The Bay is a great inlet of the Atlantic Ocean, about 28 miles in length, varying in width from five to eight miles, free of shoals or rocks in any way perilous to navigation, and of great depth. On its northern shore are three harbours, Berehaven, Adrigoole, and Glengarriffe, with Bantry harbour on its eastern or landward end. Two islands, like great breakwaters, make and shelter the harbours of Berehaven and Bantry. Sir George Carew, in his "Pacata Hibernia" thus describes the place:

The haven of Beare is situated twelve miles to the northward of that promontory or foreland, so well known by the name of Mizzenhead, or Carrowhead. That which we properly call Berehaven is the sea which entreth between the great island (before mentioned) and the main, or country called Beare, or O'Sullivan's country. At the entrance of the harbour it is not above a musket-shot over, I mean from the castle of Dunboy to the great island; being entered, the tides are slack, good anchorage, and convenient places to bring ships on ground, smooth water, five fathoms deep at low water mark. Towards the north end it groweth much larger, at the least a league over, and of capacity sufficient to contain all the ships of Europe.
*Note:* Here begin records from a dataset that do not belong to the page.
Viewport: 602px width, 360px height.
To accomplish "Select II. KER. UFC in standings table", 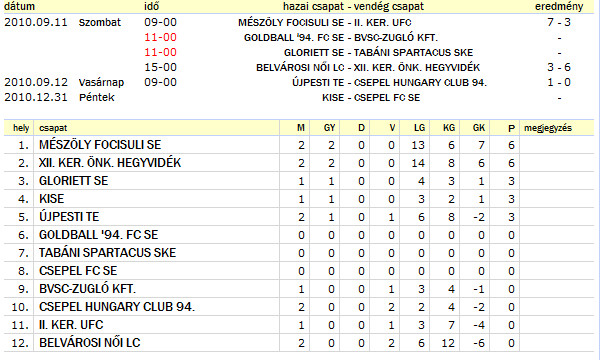I will [x=71, y=325].
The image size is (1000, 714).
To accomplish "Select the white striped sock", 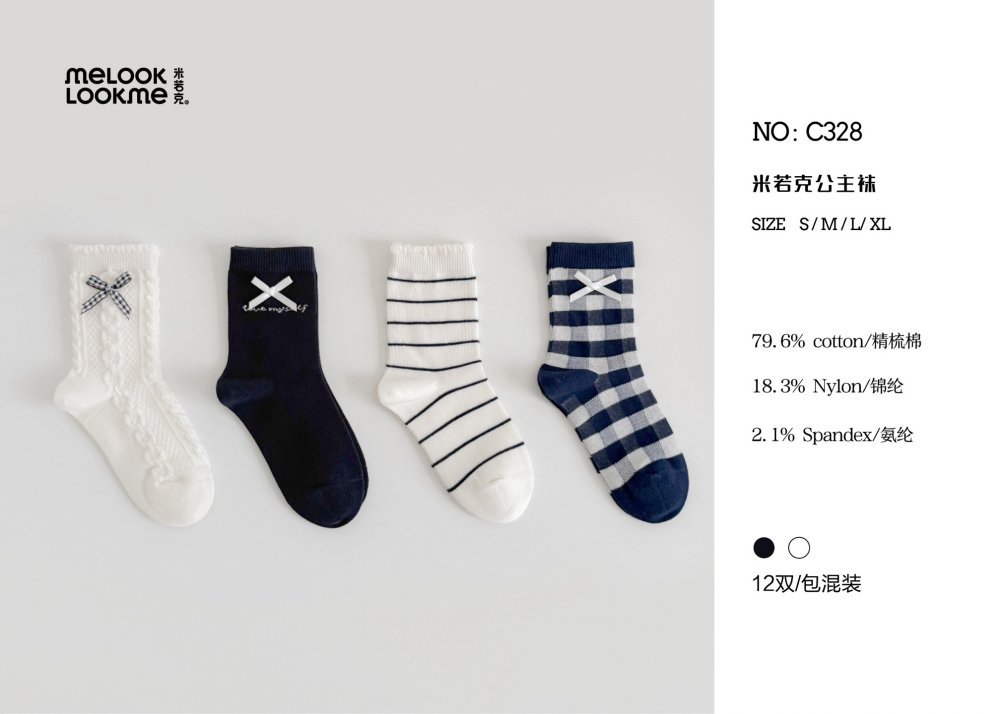I will [454, 381].
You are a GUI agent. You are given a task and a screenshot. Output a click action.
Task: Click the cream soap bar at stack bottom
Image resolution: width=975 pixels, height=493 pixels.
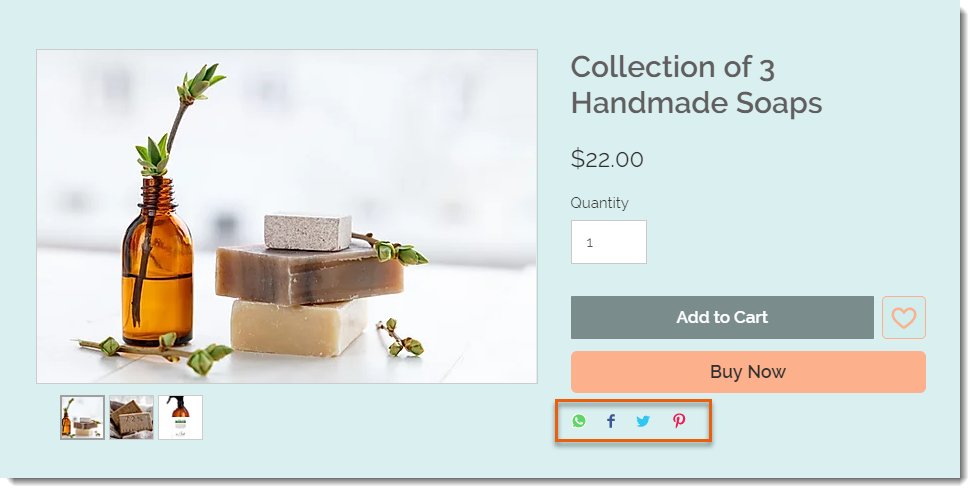click(299, 327)
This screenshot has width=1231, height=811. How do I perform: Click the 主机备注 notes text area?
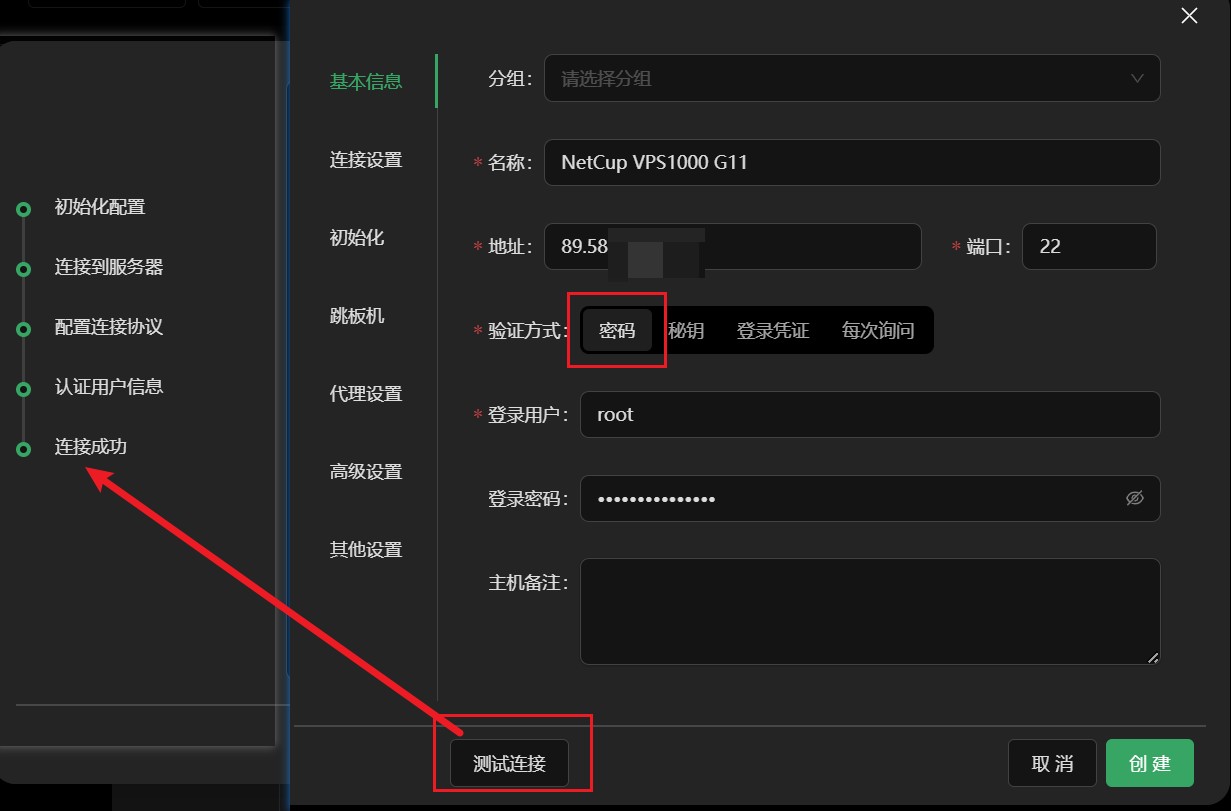pyautogui.click(x=869, y=610)
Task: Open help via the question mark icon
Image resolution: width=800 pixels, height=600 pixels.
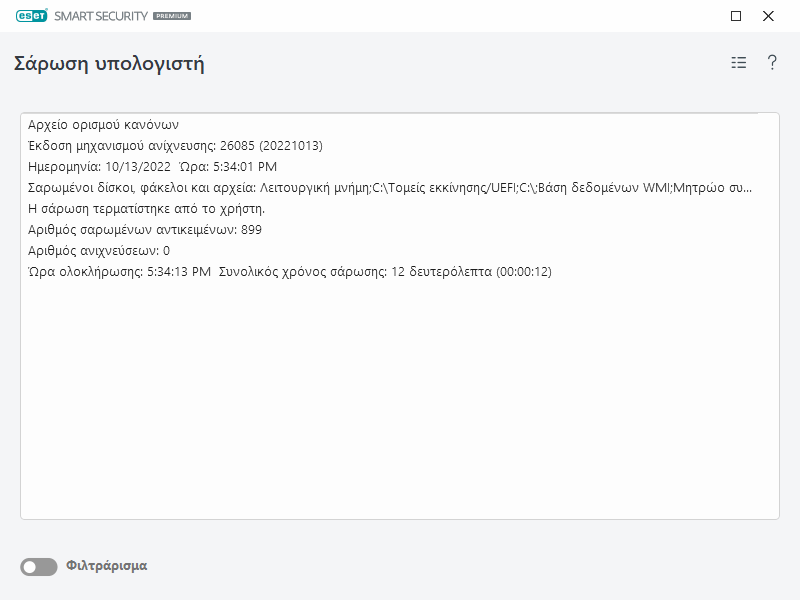Action: [x=770, y=62]
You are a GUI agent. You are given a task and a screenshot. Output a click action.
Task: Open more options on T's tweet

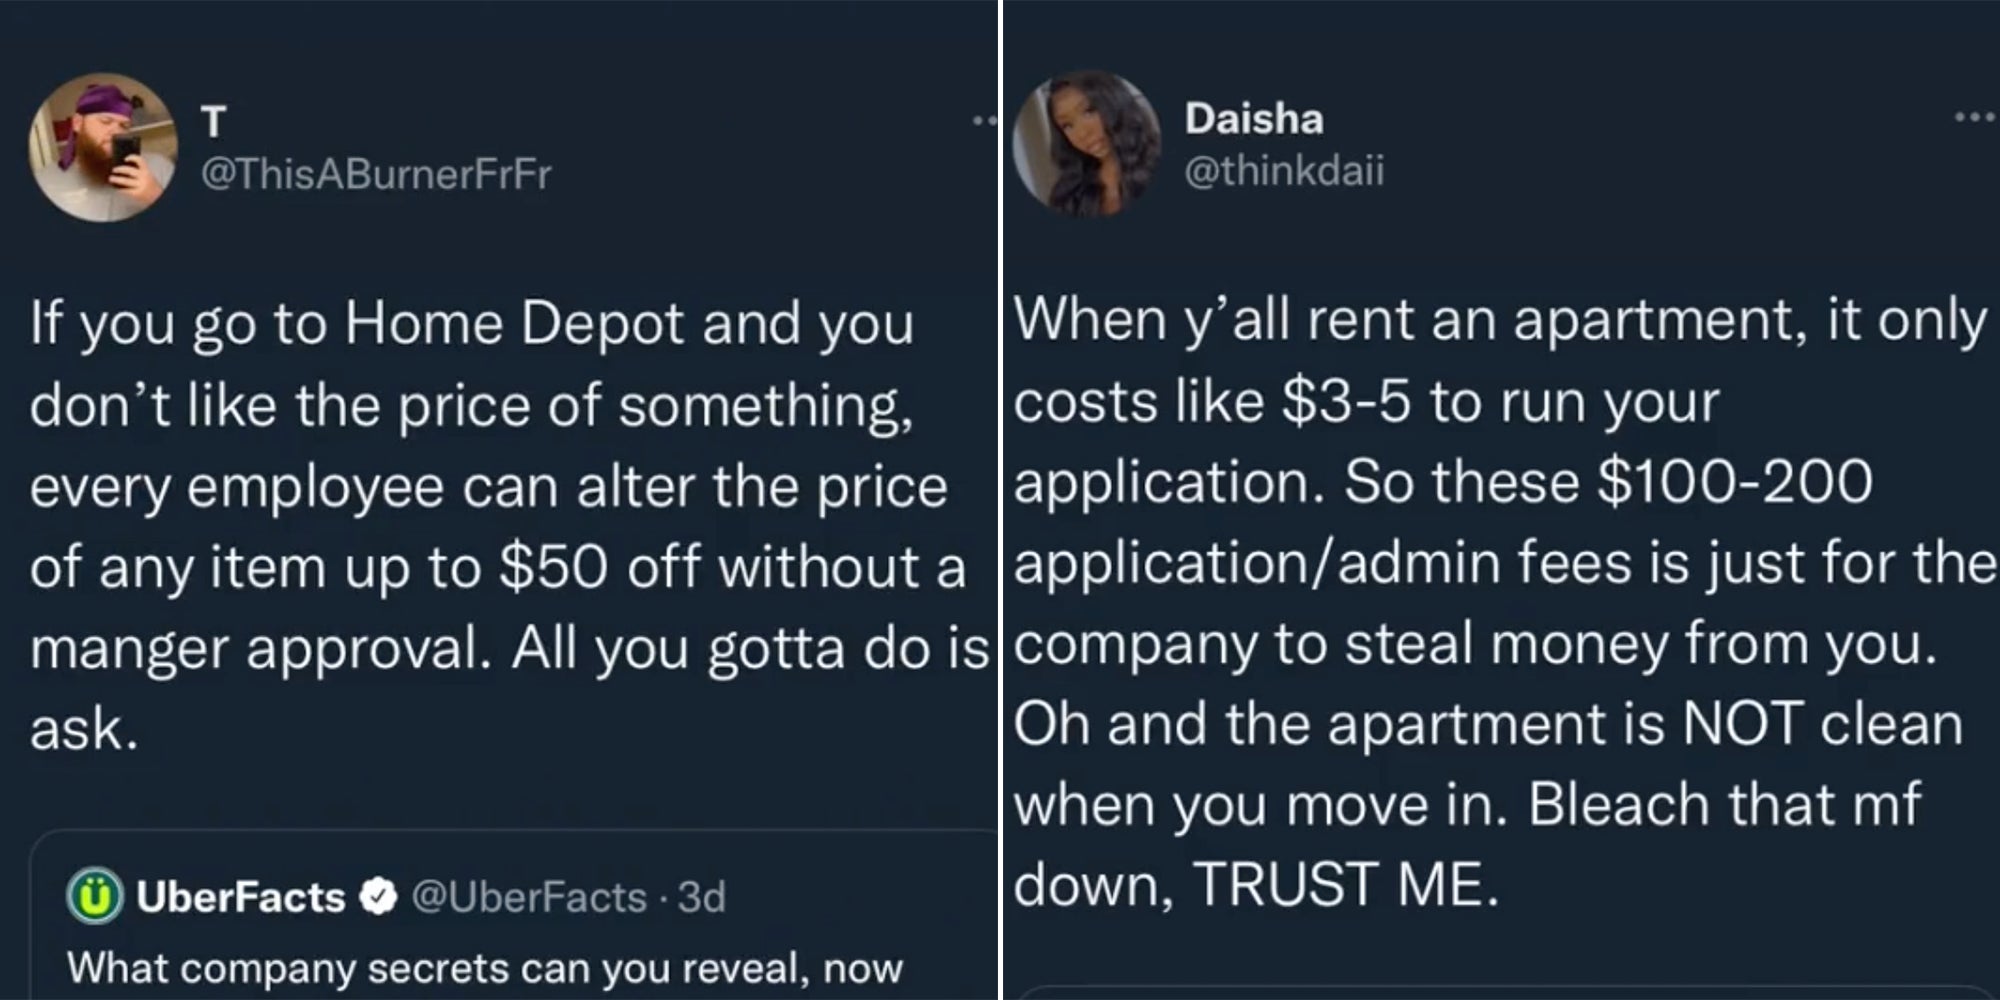[x=984, y=122]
The writer, it will be observed, calls the district "O'Sullivan's country," and as such it was then known, and had been known for a long period. But it was not the native ground of the Sept; they came from a district in Tipperary, from the neighbourhood of Knockgraffan, Clonmel, and thereabouts, where they had been lords of the soil, but whence they were dislodged by the spreading power of the Anglo-Norman invaders. Then they moved south and joined their Milesian kinsmen in the wide district in which was comprised the southwestern parts of Cork and Kerry. There the sept segregated into two great divisions, separated by a range of

mountains; on the northern or Kerry side of the line was the O'Sullivan Mor tribe, on the southern, or Cork side, along the shores of Bantry Bay, were the O'Sullivans Beare.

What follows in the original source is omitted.